Collection entries:
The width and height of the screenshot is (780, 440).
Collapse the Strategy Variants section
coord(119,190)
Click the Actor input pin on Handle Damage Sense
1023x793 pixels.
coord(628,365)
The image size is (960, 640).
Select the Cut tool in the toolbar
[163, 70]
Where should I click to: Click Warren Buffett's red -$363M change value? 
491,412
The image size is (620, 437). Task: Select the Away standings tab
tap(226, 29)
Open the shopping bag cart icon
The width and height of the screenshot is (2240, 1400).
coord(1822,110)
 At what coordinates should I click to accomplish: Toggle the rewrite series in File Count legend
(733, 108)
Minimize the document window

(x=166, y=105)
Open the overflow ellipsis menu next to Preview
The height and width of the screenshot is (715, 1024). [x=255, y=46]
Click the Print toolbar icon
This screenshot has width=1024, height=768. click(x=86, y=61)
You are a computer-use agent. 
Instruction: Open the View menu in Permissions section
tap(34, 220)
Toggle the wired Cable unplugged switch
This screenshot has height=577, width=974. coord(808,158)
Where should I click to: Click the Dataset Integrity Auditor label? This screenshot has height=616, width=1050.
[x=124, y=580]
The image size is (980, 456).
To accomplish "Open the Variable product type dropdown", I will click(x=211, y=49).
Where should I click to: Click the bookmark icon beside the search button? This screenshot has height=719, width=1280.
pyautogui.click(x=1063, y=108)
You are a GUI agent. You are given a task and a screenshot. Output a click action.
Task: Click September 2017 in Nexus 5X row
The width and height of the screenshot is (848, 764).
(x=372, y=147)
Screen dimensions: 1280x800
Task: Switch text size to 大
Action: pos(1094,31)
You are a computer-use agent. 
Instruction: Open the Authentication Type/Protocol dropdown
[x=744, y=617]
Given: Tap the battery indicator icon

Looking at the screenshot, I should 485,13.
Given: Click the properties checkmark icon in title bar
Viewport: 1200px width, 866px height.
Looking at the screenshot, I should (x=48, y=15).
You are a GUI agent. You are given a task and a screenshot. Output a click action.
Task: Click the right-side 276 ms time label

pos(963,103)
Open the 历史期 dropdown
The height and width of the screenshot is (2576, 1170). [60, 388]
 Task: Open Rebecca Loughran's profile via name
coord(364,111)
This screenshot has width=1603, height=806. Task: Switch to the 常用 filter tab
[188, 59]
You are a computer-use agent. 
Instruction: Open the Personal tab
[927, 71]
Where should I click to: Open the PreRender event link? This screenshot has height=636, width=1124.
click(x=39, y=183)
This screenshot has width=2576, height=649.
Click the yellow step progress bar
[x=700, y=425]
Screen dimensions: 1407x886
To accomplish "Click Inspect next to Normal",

TASK DIRECTIONS: Please write out exactly the lines from the start of the data through the line that contains "Task: Click September 2017 in Nexus 5X row", both ends included, and nothing else.

RESPONSE TO THE TASK:
The width and height of the screenshot is (780, 440).
Collapse the Strategy Variants section
coord(119,190)
Click the Actor input pin on Handle Damage Sense
1023x793 pixels.
coord(628,365)
The image size is (960, 640).
Select the Cut tool in the toolbar
[163, 70]
Where should I click to: Click Warren Buffett's red -$363M change value? 
491,412
The image size is (620, 437). Task: Select the Away standings tab
tap(226, 29)
Open the shopping bag cart icon
The width and height of the screenshot is (2240, 1400).
coord(1822,110)
 At what coordinates should I click to accomplish: Toggle the rewrite series in File Count legend
(733, 108)
Minimize the document window

(x=166, y=105)
Open the overflow ellipsis menu next to Preview
The height and width of the screenshot is (715, 1024). [x=255, y=46]
Click the Print toolbar icon
This screenshot has width=1024, height=768. click(x=86, y=61)
You are a computer-use agent. 
Instruction: Open the View menu in Permissions section
tap(34, 220)
Toggle the wired Cable unplugged switch
This screenshot has height=577, width=974. coord(808,158)
Where should I click to: Click the Dataset Integrity Auditor label? This screenshot has height=616, width=1050.
[x=124, y=580]
The image size is (980, 456).
To accomplish "Open the Variable product type dropdown", I will click(x=211, y=49).
Where should I click to: Click the bookmark icon beside the search button? This screenshot has height=719, width=1280.
pyautogui.click(x=1063, y=108)
You are a GUI agent. You are given a task and a screenshot. Output a click action.
Task: Click September 2017 in Nexus 5X row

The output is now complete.